The question is, how much time do I studying Cory? We all know how it goes. For men, they try to win the heart of their woman by learning likes, dislikes, habits, and hobbies. But after he wins her heart, he marries her, and often stops learning anything about her. The challenge is less intriguing, and interests might drifts to other areas. For a woman, we start by admiring and buildng respect for this man. But after marriage, those feelings fade as we find that our perfect man, isn't so perfect anymore. The problem is, there are still so many things to discover about our mates. EVen recently, I've learned things about Cory I never knew. Things that I wanted from him, but didn't give him enough honor and respect and confidence to folllow through with them. Let's face it ladies, we all want our husbands to eb the leader - the spriritual leader. But I know I haven't been giving Cory much confidence to do that. We all want to feel love and protected - but how can Cory even begin to do these things, we I'm hateful, bitter, and no fun to be around. A man wants a sole mate too! But mroe importantly, he wants to find favor! "Good understanding produces favor" Prov 13:15

So, here is a challenge for me. If hte amount of time I spent studying and dreaming about my spouse was equal to the time before we got married....how much more should I be interested in him now. HOw much more should I know about him now? I confess, no tmuch, but I feel that changing already. One of my friends noticed yesterday that I said "I miss Cory today. I jsut want to go home." What?! Is that Katrina Ms WORAHOLIC?! Another noticed that I wanted to give up running an errand so I could get home to my family. My old anser would have been, "I don't want to take tiem away from Naomi." But that is all about to change. Cory is fun to be around, or I wouldn't have chosen him. TO use his words "I wouldn't have chosen an ugly girl to marry." Which means for me to take this as - "your beautiful" hehehe

One thing you might leanr about your spouse during this process, is your differences. Small ones, big ones, medium ones. We make a big deal about all of these at times. Jude 10 tells us that we tend to 'revile' those things we don't understand. That's why we muist understand. There preferences are who they are. They make their character. BUt we must study to understand why they are that way. I can think of real issue for me right now, is the desire to be loved. I fought this my whole my life. We have finally determined that I feel the need to have the love of a man because of losing my daddy at such a young age. I didn't have that fatherly love when I needed it the most. I still wonder why God chose to take him from us so early, but He did, and that isn't my issue to question, but the result has molded my life.

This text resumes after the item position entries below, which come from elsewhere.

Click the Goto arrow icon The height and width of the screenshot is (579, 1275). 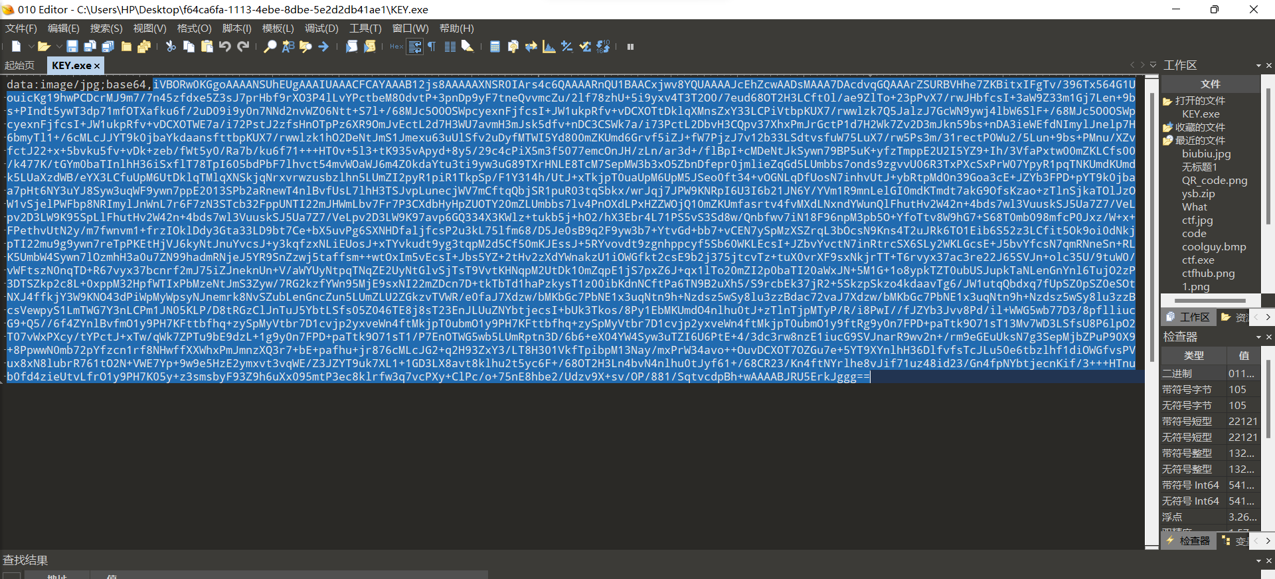coord(323,46)
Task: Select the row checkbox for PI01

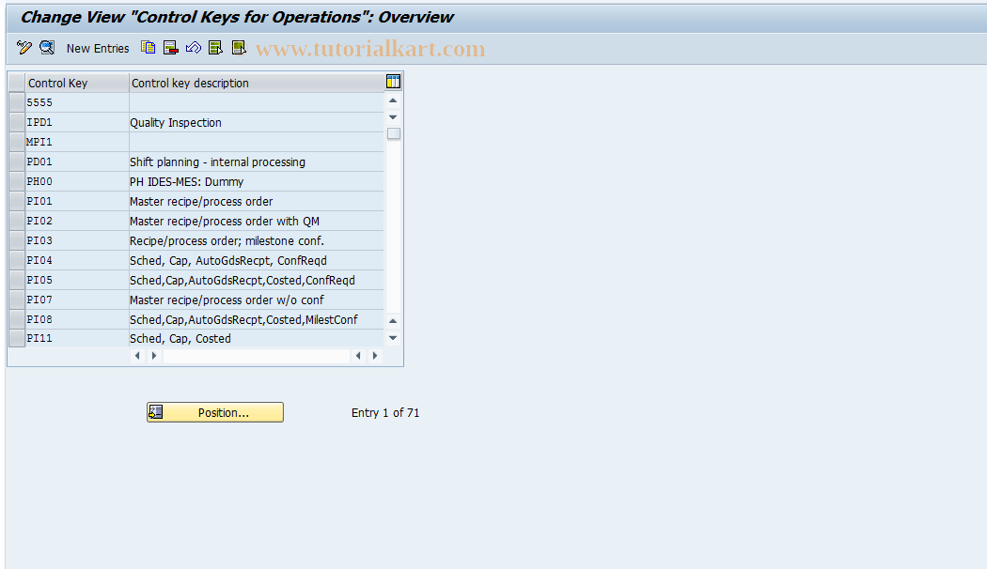Action: [16, 201]
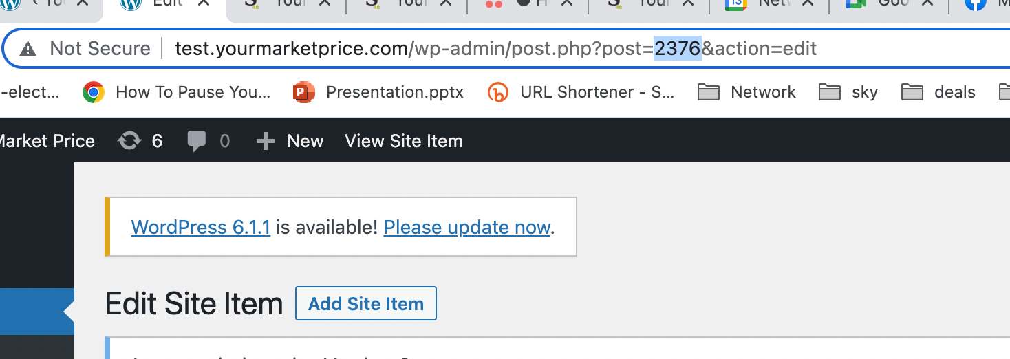Viewport: 1010px width, 359px height.
Task: Click the Please update now link
Action: pyautogui.click(x=467, y=227)
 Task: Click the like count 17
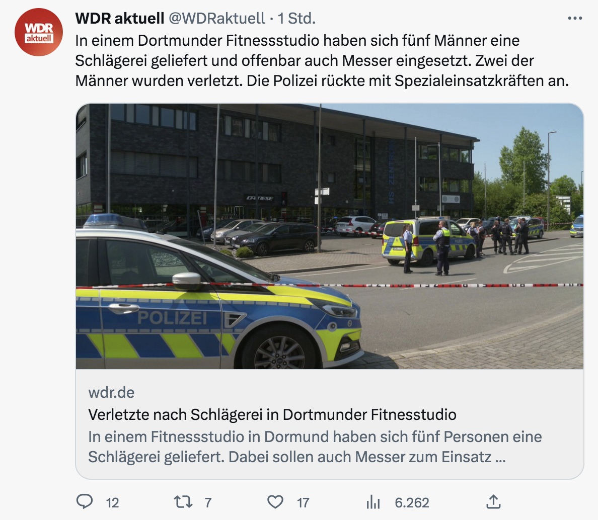click(303, 503)

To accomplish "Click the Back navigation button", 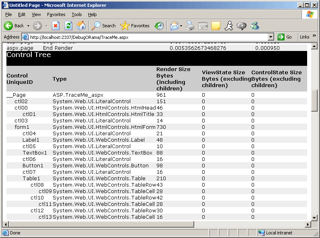I will (x=14, y=26).
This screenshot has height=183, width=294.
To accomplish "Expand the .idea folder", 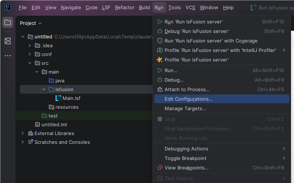I will [30, 45].
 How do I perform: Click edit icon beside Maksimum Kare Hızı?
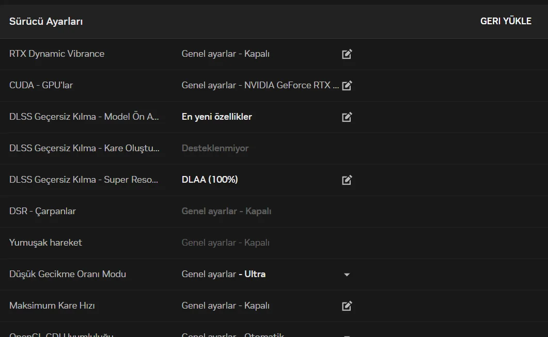coord(347,306)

My desire now, and it is a struggle, is to find favor in God, not man. There are going ot be days (preaching to myself) that Cory might not see I need extra loving. My goal is to get it from God! Not whine to Cory, not look for it elsewhere, but turn to my one true comfort God. I've failed miserably at this before.

SO, to gain that closeness, to gain that intimacy with your spouse, here is what the book suggests:
1. Ask Questions
2. Listen
3. ASk for discernment

"By wisdom a house is built, and by understanding it is established; and by knowledge the rooms are filled with all the rpecious and pleasant riches." Prov 24:3-4

Today's dare will be hard for me to get accomplished. But I wont' forget it. Our hearts are changing, so wanting to do these great things for our spouse is becoming natural. My goal for the rest of my life, is leanr something new about husband each week. Something different. I've already learned this week he wants to be the spiritual leader -it's a process but he wants the job, he wants to protect me - I need this desperately, and he wants ME - something I thought he didn't even want to be around for years. It is step in the right direction! And I'm learning more and more each day - Cory is amazing!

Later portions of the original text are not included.